LLM Instruction: Restructure Getting Started — system-first, surface-accurate

The problem to fix

Getting Started currently has four conceptual pages. Three of them are framed around the TabStax Chrome extension — websites, tabs, browser windows. Only “What problem HeyStax solves” is genuinely system-level.

HeyStax is a multi-surface system (extension, dashboard, CLI, MCP, timesheets). Getting Started should teach the system. Surface-specific how-to content (first install, popup walkthrough, creating a stax via the extension) belongs under Surfaces → TabStax (Chrome extension).

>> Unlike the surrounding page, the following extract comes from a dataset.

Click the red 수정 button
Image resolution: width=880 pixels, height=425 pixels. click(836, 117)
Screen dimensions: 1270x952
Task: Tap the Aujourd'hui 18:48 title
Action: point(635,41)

Target state for Getting Started

After this instruction, Getting Started should contain exactly three pages:

Getting Started
├── What problem HeyStax solves    (largely done — light edits only)
├── What is a Stax?                (full rewrite — system-first)
└── The HeyStax mental model       (rewrite — remove browser framing)

Creating your first Stax moves to Surfaces → TabStax (Chrome extension) as nav_order: 4.


Page-by-page instructions


PAGE 1 — topics/what_problem_tabstax_solves.md

Action: Light edit only

This page is largely correct. Make only these targeted changes:

  1. Remove any remaining references to “tabs” in the opening paragraphs. The reconstruction tax is about project context, not browser tabs specifically.

  2. Ensure the surfaces table lists all five surfaces: TabStax (Chrome extension), Dashboard, Hey CLI, AI Integrations (MCP), Timesheets.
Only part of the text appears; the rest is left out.